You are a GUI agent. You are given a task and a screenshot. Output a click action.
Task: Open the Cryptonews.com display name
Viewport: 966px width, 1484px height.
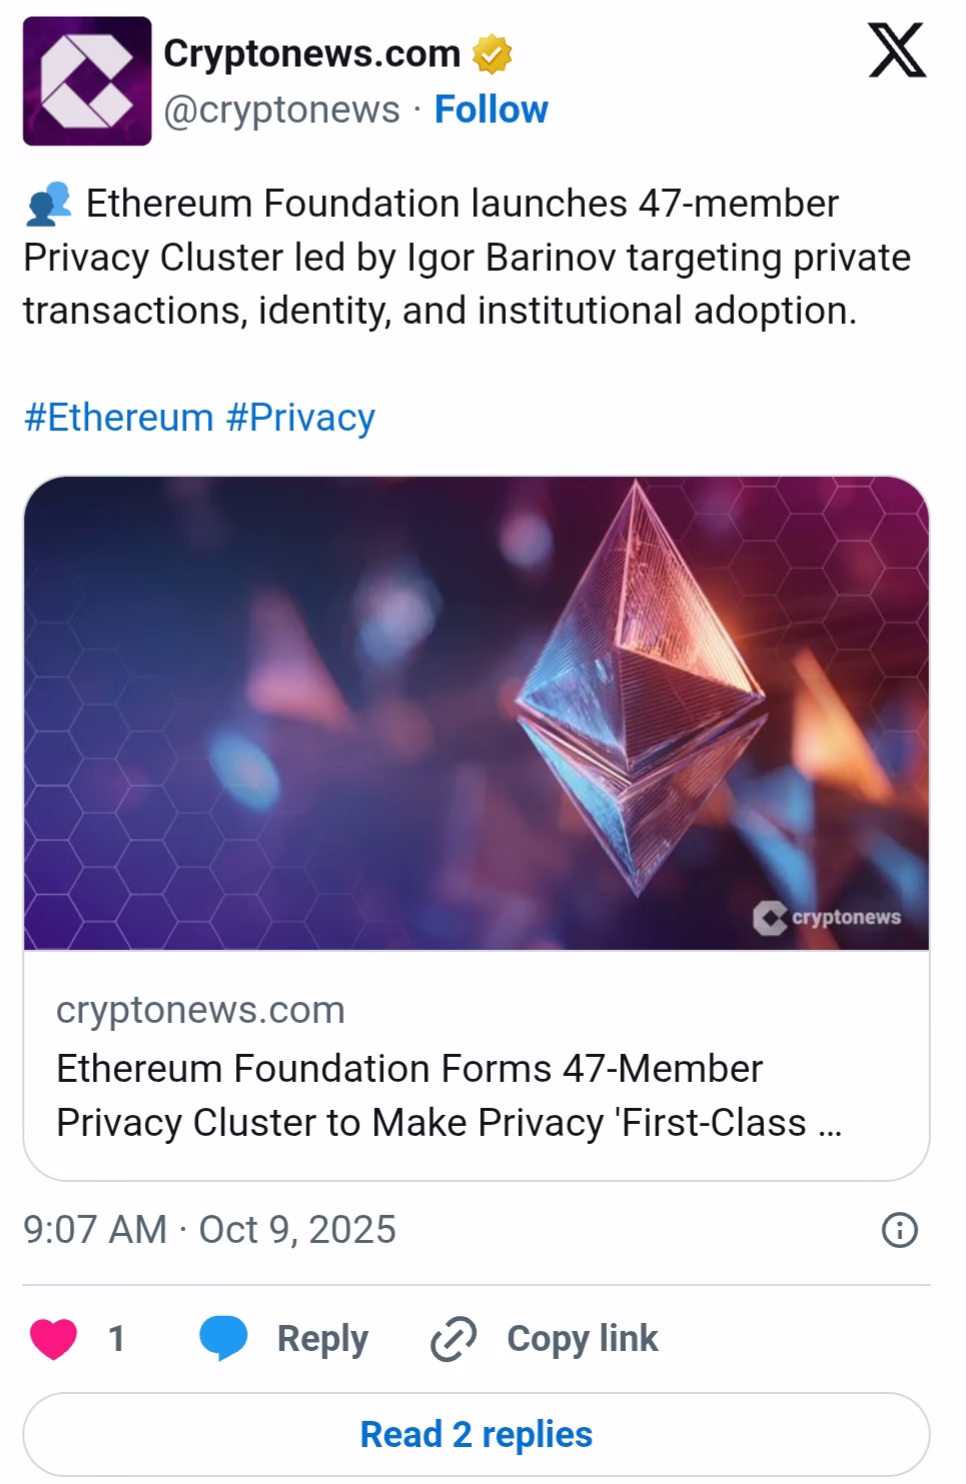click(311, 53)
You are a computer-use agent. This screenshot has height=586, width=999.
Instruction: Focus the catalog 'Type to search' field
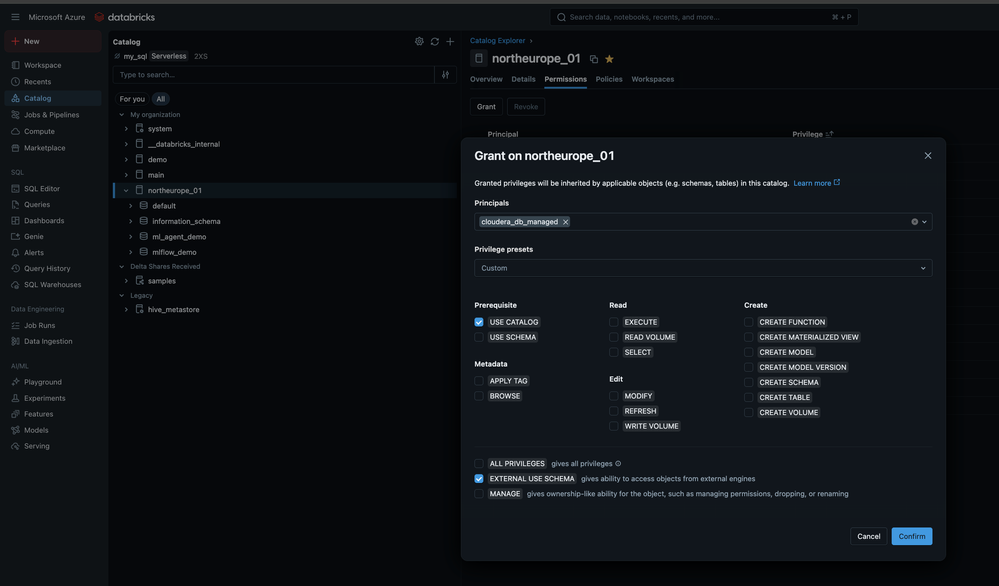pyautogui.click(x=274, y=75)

▬▬▬▬▬▬

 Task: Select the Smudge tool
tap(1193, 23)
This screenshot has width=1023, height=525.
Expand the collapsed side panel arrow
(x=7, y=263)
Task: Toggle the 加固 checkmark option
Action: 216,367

▬▬▬▬▬▬

What lines of the material above hold the string "screenshot"? Please copy them.

You are a GUI agent. You are given a task and a screenshot. Output a click action.
You are a computer-use agent. This screenshot has height=586, width=999.
This screenshot has width=1023, height=525.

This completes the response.